## [TASK ITEM]
What is needed is each line of the data below that holds the string "pyautogui".

## [RECORD EXTRACTS]
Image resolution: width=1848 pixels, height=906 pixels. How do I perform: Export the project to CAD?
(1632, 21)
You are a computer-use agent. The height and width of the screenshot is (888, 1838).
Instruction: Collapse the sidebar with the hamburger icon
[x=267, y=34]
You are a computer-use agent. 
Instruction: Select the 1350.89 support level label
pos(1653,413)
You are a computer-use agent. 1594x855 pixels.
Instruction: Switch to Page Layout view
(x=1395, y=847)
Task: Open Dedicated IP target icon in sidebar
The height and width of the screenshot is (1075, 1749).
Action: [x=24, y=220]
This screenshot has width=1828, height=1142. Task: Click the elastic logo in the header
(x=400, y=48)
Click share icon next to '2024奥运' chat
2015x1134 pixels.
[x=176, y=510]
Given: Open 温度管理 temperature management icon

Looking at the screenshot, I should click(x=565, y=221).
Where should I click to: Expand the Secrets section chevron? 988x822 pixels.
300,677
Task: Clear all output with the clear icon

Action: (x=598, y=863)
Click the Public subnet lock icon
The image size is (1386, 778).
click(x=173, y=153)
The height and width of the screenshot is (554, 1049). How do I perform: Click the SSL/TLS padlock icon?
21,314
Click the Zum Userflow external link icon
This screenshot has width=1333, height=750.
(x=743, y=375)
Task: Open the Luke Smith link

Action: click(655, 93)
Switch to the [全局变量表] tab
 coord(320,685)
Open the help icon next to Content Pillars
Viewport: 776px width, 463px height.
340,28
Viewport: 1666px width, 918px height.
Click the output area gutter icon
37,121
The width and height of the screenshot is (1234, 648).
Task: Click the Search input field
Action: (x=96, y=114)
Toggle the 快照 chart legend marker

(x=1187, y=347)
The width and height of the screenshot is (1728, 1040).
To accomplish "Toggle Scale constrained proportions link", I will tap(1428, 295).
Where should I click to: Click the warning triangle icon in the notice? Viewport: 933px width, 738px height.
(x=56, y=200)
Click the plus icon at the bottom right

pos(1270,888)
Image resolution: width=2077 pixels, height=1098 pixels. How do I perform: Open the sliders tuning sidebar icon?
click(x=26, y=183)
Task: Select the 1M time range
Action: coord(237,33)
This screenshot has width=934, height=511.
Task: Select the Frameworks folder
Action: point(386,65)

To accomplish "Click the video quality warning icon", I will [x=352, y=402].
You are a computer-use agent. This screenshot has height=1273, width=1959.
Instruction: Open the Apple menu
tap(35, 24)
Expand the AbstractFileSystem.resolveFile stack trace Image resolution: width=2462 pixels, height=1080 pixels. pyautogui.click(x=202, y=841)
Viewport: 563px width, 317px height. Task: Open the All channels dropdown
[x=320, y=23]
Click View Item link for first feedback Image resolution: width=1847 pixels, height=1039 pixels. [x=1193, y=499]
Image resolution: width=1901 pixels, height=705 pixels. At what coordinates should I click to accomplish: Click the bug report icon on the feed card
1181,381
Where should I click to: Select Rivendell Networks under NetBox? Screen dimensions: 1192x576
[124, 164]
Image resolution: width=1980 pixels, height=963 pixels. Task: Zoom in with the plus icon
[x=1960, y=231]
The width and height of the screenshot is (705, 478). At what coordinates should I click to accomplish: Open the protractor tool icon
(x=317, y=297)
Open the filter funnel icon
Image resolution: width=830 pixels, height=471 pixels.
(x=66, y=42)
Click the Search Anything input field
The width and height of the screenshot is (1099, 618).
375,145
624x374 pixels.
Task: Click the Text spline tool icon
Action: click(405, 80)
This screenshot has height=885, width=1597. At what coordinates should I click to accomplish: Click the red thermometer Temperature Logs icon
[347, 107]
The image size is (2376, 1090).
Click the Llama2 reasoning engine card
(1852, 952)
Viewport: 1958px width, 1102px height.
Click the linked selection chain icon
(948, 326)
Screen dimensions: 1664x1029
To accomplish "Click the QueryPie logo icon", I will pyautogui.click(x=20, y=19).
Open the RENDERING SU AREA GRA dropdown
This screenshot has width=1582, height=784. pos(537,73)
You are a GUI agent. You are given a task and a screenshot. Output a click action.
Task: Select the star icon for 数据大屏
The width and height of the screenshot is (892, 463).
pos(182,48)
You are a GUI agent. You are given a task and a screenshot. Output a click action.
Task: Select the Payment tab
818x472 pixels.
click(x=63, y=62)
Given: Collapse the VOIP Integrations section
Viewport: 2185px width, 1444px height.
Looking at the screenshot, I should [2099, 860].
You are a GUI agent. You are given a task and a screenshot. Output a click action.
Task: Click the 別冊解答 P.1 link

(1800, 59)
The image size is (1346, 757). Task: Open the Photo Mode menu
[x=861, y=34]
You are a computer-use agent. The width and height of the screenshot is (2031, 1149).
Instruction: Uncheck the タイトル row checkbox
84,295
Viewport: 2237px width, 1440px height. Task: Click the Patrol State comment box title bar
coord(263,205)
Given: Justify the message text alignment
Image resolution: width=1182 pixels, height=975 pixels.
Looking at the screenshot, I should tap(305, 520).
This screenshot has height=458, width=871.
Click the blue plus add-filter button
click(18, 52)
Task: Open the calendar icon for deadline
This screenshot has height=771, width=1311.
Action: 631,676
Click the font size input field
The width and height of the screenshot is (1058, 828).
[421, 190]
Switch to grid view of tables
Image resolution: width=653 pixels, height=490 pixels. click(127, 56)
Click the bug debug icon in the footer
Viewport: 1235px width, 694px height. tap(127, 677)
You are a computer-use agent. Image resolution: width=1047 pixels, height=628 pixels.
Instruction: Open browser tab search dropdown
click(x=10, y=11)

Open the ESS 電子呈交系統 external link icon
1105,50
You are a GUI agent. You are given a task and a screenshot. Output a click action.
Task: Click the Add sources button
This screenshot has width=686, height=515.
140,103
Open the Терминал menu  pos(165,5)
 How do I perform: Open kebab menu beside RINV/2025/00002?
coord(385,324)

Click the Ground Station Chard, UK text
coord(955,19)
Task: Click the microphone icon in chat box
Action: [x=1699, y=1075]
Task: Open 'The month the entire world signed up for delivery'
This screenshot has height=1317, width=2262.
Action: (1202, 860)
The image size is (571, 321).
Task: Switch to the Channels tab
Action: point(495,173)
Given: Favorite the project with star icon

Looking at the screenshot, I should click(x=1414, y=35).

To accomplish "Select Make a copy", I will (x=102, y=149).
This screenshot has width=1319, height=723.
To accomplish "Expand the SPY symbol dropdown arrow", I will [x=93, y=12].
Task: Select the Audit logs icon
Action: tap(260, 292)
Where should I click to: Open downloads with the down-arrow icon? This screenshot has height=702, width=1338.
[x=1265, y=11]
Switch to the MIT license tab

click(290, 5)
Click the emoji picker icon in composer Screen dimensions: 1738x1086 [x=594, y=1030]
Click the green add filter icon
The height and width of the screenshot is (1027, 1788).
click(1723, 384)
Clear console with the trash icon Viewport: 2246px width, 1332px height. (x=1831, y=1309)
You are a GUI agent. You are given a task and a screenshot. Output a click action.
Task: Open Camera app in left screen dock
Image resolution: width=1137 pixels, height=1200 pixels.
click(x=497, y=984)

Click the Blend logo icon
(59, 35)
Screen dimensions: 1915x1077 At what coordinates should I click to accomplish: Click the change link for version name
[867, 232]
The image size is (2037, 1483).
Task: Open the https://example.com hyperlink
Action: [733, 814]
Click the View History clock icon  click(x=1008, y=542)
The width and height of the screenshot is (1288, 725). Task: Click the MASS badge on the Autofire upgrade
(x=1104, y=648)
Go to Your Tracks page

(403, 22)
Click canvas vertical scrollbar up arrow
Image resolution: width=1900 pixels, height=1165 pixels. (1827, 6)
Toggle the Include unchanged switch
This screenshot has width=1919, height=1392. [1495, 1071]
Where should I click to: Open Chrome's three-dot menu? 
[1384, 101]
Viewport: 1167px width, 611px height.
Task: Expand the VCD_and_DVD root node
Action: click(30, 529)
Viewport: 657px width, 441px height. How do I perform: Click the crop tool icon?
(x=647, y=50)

## [SOLUTION FOR THIS EXERCISE]
Expand the AbstractFileSystem.resolveFile stack trace Image resolution: width=2462 pixels, height=1080 pixels. pyautogui.click(x=202, y=841)
To accomplish "Click the QueryPie logo icon", I will pyautogui.click(x=20, y=19).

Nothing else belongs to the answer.